Switzerland Space Agency, the Swiss Space Office, has been involved in various space technologies and programs. In addition it was one of the 10 founders of the European Space Agency in 1975 and is the seventh largest contributor to the ESA budget. In the private sector, several companies are implicated in the space industry such as RUAG Space (payload fairings) or Maxon Motors (mars rovers).

Claude Nicollier is a Swiss Astronaut and flew several missions with the United States space program.

In the field of astronomy, Michel Mayor discovered in 1995, 51 Pegasi b, the first extrasolar planet orbiting a sun-like star.

===Mathematics===

Leonhard Euler is considered to be the preeminent mathematician of the 18th century and one of the greatest of all time. A statement attributed to Pierre-Simon Laplace expresses Euler's influence on mathematics: "Read Euler, read Euler, he is the master of us all."
Euler made important discoveries in fields as diverse as calculus and graph theory. He also introduced much of the modern mathematical terminology and notation, particularly for mathematical analysis, such as the notion of a mathematical function.
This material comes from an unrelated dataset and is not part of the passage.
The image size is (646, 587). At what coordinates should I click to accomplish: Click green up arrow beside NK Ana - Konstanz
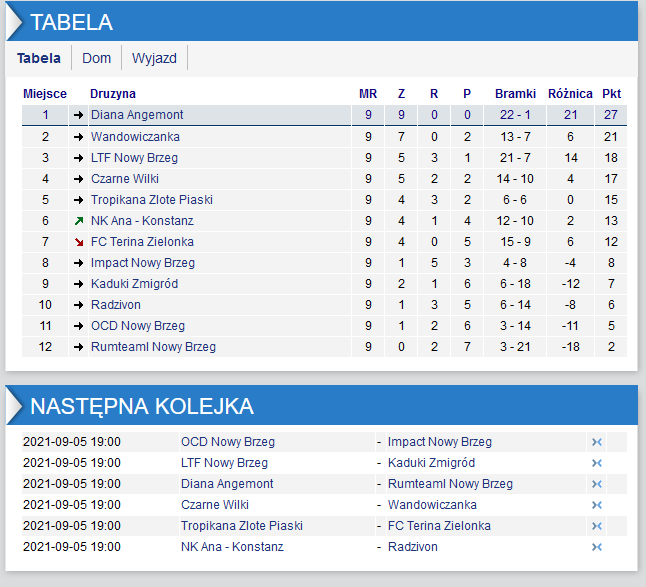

The Bernoulli family produced many notable scientists (Bernoulli number, Bernoulli's principle, Bernoulli's rule...).

===Physics===
Albert Einstein (naturalized in 1901) was one of the greatest physicists of all time. He is known for his theory of relativity and specifically mass–energy equivalence, expressed by the equation E = mc^{2} and also contributed in many other areas (cosmology, solid state physics). Einstein was named "Person of the Century" by Time.

More recently, in 1987, Karl Alexander Müller received the Nobel prize for his work on High-temperature superconductivity.

Furthermore, the CERN (European Organization for Nuclear Research) is located in Switzerland near Geneva.

===Engineering===

EPFL professor Aude Billard stated that nearly a quarter of the top 20 robotics labs in the world are located in Switzerland, despite the country having only eight million inhabitants, in a 2022 interview with Swissinfo.

New Swiss supercomputer dubbed "Alps" has been ranked 6th in the world based on its performance (2024).

=== Artificial Intelligence (AI) ===
According to one EPFL source, globally, 4 out of the 20 top labs in the field of AI are located in Switzerland. In 2025, the Swiss Federal Institute of Technology in Lausanne and Zurich provided an alternate open source platform for AI LLM language development by using the Alps supercomputer.

==== National research and coordination ====
According to Switzerland's State Secretariat for Education, Research and Innovation (SERI), artificial intelligence (AI) is considered an enabling technology and a focus area for education, research, and innovation. ETH Zurich and EPFL coordinate AI-related activities through dedicated research centers, with over 150 professorships at the two institutions linked to the field. In 2017, the two universities jointly established the Swiss Data Science Center (SDSC) to support AI and data science in academia and industry, joined by the Paul Scherrer Institute in 2021.

==== Public and institutional support ====
The Swiss National Science Foundation supports AI research through national research programs. Institutions such as the Idiap Research Institute and the Artificial Intelligence Platform of the Swiss Academy of Engineering Sciences contribute to technical development and public dialogue on AI. In 2020, the federal government adopted guidelines for the use of AI within the Federal Administration, developed by an interdepartmental working group led by SERI.

==== Swiss AI Initiative ====
The Swiss AI Initiative was launched in December 2023 with support from ETH Zurich and EPFL. It is coordinated by the Swiss National AI Institute (SNAI). The initiative is backed by computing resources, funding from the ETH Domain, and involvement from multiple academic institutions in Switzerland. Its activities include research on large-scale AI models and domain-specific applications, with an emphasis on open science.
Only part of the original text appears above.